# Tutorial: Rerank search results using the ColBERT Reranker #

In this tutorial, we will learn how to use a Neural Reranker to rerank results from a BM25 search.  The reranker is based on the ColBERT algorithm as described in Khattab et al., "ColBERT: Efficient and Effective Passage Search via Contextualized Late Interaction over BERT" [here](https://arxiv.org/pdf/2004.12832.pdf).

For the purposes of making this tutorial easy to understand, we show the steps using a very small document collection. Note that this technique can be used to scale to millions of documents. We have tested upto 21 million Wikipedia passages!!!

The tutorial will take you through these three steps:

1. Build a BM25 index over a small sample collection
2. Query the BM25 index to obtain initial search results
3. Rerank the initial results with a neural reranker to obtain the final search results


## Preparing a Colab Environment to run this tutorial ##

Make sure to "Enable GPU Runtime" -> make a URL with a page with screenshots on how to do this.

## Installing PrimeQA ##

First, we need to include the required modules.

In [None]:
!pip install --upgrade pip

# install primeqa
!pip install --upgrade primeqa install-jdk gdown

# Java 11 is required
# Then jdk.install will fail with "Permission denied" error if already installed
# Comment out the next two lines if already installed
import jdk
jdk_dir = jdk.install('11', path="/tmp/primeqa-jdk")

# set the JAVA_HOME environment variable to point to Java 11
%env JAVA_HOME=/tmp/primeqa-jdk/jdk-11.0.19+7/


Next we set up some paths.  Please update the `output_dir` path to a location where you have write permissions.

In [None]:
# Setup paths 
output_dir = "/tmp/primeqa-tutorial" 

import os
# create output directory if it does not exist
if not os.path.exists(output_dir):
    os.makedirs(output_dir)

# setup some paths
downloaded_corpus_file = os.path.join(output_dir,"sample-document-store.csv")
collection_file = os.path.join(output_dir,"sample_collection.tsv")
reranker_model_path = os.path.join(output_dir, "DrDecr.dnn")


## Download the sample corpus and the ColBERT DrDecr model ##

In [None]:
# download the sample collection
! gdown  --id 1LULJRPgN_hfuI2kG-wH4FUwXCCdDh9zh --output {output_dir}/

downloaded_corpus_file = os.path.join(data_dir,"sample-document-store.csv")
index_dir = os.path.join(output_dir,"sample_bm25_index")
collection_file = os.path.join(data_dir,"sample_collection.tsv")

# create the model directory
model_dir = os.path.join(output_dir,'models')
if not os.path.exists(model_dir):
    os.makedirs(model_dir)
reranker_model_path = os.path.join(model_dir, "DrDecr.dnn")

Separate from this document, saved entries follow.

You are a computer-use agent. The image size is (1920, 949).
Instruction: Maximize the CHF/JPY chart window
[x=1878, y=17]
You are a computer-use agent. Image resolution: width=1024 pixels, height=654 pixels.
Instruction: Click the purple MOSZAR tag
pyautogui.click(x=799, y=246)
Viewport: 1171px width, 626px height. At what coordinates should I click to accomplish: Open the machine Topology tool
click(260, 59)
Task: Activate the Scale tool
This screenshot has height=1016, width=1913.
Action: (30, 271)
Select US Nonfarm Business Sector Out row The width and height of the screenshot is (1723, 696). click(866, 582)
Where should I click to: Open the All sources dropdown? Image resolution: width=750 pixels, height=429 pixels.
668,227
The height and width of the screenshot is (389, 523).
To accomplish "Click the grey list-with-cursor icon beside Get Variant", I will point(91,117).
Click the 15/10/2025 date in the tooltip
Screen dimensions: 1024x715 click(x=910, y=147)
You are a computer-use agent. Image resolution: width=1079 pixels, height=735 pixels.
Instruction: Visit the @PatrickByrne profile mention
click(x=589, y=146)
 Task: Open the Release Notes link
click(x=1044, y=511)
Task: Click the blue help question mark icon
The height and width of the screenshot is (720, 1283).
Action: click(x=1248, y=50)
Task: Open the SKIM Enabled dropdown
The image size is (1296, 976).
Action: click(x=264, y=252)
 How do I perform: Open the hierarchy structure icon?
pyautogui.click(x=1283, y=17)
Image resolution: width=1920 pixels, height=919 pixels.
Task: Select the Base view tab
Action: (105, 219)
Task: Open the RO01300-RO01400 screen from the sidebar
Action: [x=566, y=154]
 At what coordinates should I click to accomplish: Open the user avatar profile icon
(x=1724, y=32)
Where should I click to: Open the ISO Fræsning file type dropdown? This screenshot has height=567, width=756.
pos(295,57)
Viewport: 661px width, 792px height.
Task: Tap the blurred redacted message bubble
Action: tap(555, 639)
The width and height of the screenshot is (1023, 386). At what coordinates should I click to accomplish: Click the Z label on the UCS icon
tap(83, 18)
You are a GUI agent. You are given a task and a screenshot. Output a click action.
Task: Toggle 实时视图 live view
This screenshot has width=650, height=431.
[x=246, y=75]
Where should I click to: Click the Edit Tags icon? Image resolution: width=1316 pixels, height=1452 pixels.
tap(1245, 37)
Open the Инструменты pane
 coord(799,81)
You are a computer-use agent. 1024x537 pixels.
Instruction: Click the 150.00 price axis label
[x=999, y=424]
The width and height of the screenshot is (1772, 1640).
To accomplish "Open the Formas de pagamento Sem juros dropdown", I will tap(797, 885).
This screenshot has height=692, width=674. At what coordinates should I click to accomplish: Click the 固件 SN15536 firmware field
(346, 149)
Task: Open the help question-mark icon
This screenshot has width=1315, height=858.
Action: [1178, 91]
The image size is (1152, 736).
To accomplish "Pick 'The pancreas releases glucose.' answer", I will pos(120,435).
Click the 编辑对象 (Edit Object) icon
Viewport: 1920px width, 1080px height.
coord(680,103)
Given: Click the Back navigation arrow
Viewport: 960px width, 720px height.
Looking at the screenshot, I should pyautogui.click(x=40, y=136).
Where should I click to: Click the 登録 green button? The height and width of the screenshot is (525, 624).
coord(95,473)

## Pre-process your document collection here to be ready to be stored in your BM25 Search Index. ##


In [None]:
# download the sample collection
! pip install gdown
! gdown  --id 1LULJRPgN_hfuI2kG-wH4FUwXCCdDh9zh --output {data_dir}/

# format the sample collection for indexing
import csv
with open(collection_file, 'w') as out_f:
    tsv_writer = csv.writer(out_f, quoting=csv.QUOTE_MINIMAL, lineterminator='\n', delimiter='\t')
    tsv_writer.writerow( ('id','text','title') )
    with open(downloaded_corpus_file) as in_f:
        reader = csv.DictReader(in_f, delimiter=',',)
        for i, row in enumerate(reader):
            tsv_writer.writerow( (str(i+1), row['text'], row['title'] ))
! head -2 {collection_file}

## Now we will use the PrimeQA BM25 Indexer to build an index ##

In [None]:
from primeqa.components.indexer.sparse import BM25Indexer

# Instantiate and configure the indexer
indexer = BM25Indexer(index_root=output_dir, index_name="sample_index_bm25")
indexer.load()   # IMPORTANT: required to configure

# Index the collection
indexer.index(collection=collection_file)


## Start asking Questions ##

We're now ready to query the index we created.  

In [None]:
from primeqa.components.retriever.sparse  import BM25Retriever
import json

# Exmaple questions
question = ["Why was Einstein awarded the Nobel Prize?"]
# Instantiate and configure the retriever
print(output_dir)
retriever = BM25Retriever(index_root=output_dir, index_name="sample_index_bm25", collection=collection_file)
retriever.load()

# Search
search_results = retriever.predict(question, max_num_documents=5)
print(json.dumps(search_results,indent=2))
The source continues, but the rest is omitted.